## PROBLEM DESCRIPTION:
With pictures left out, retype exactly the lines from the one containing "Where should I" through the final line of the entries.

┌─ GIVEN ENTRIES

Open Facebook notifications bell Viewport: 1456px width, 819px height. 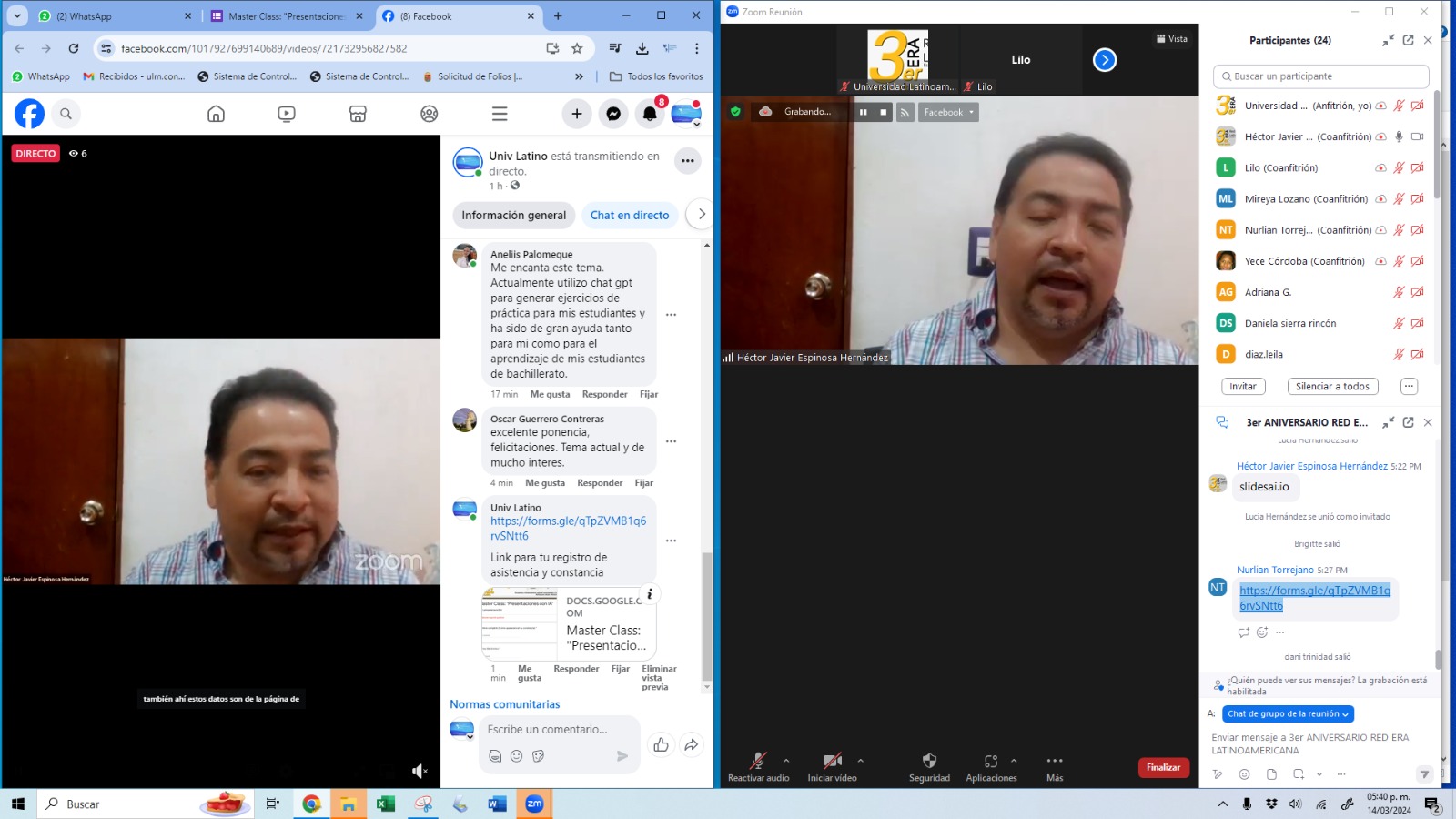pos(650,114)
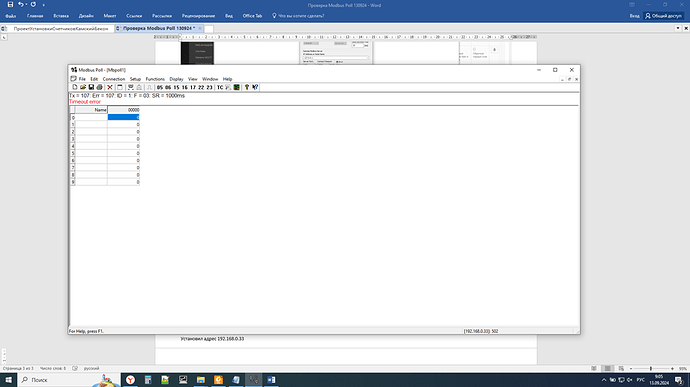The width and height of the screenshot is (690, 387).
Task: Click the function 16 toolbar button
Action: point(184,87)
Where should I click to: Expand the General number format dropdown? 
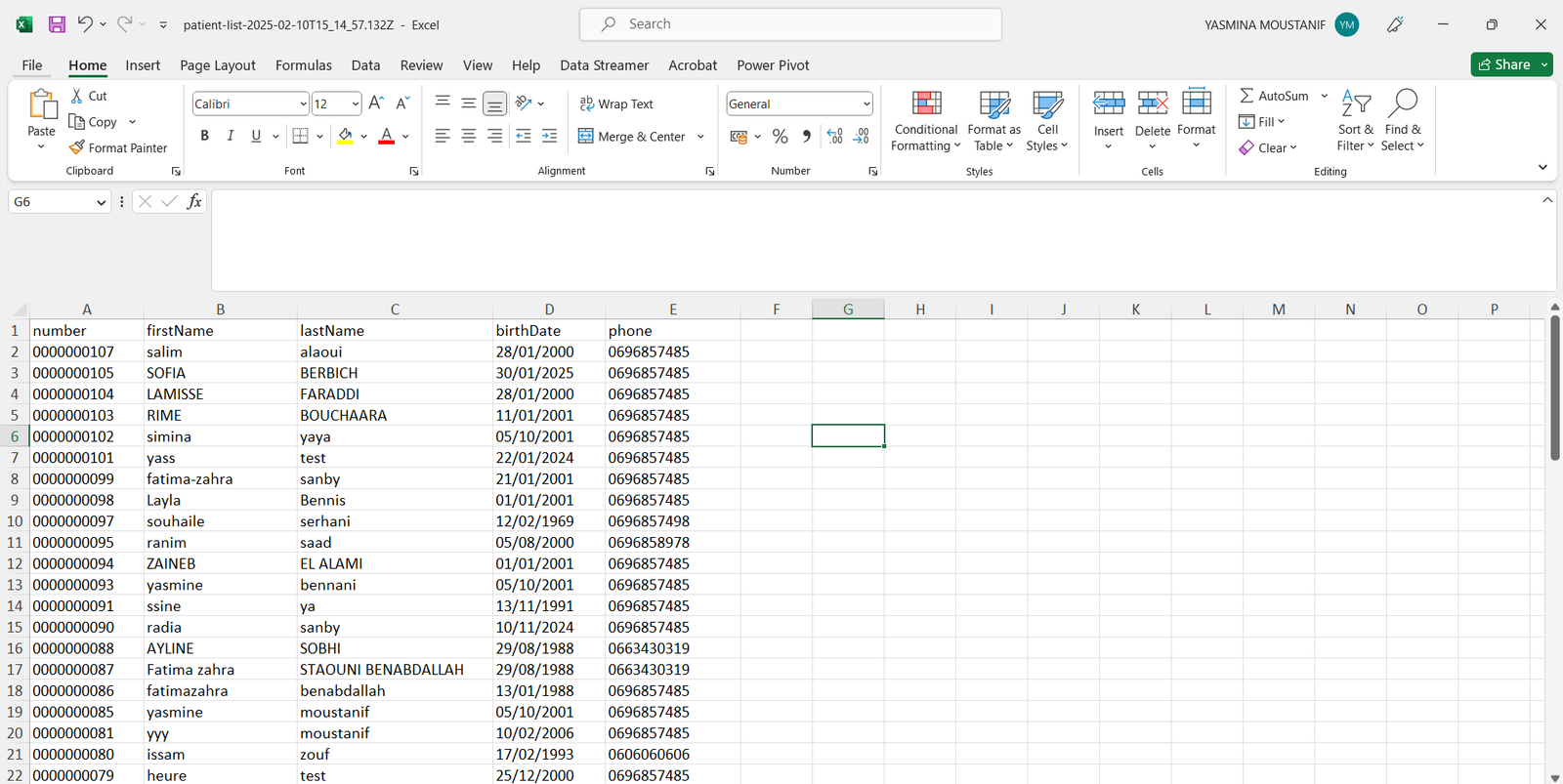pyautogui.click(x=866, y=103)
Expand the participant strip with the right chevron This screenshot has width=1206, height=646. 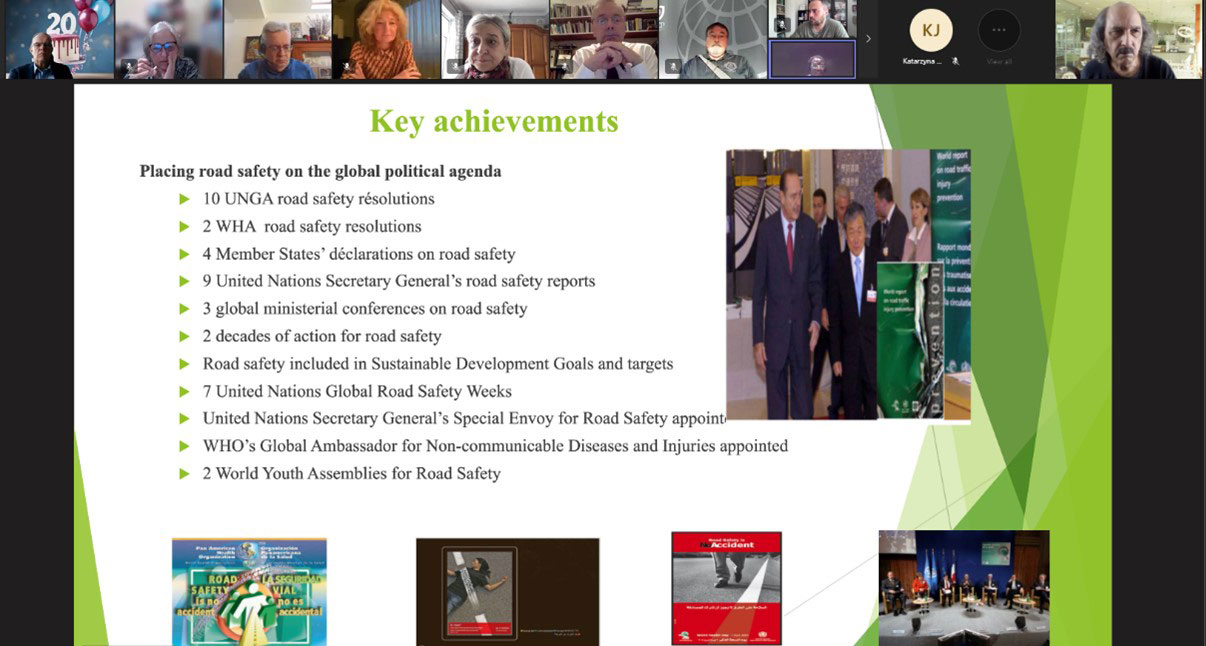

└─

## ANSWER SPACE:
Where should I click to: Expand the General number format dropdown? 
pyautogui.click(x=866, y=103)
Expand the participant strip with the right chevron This screenshot has width=1206, height=646. 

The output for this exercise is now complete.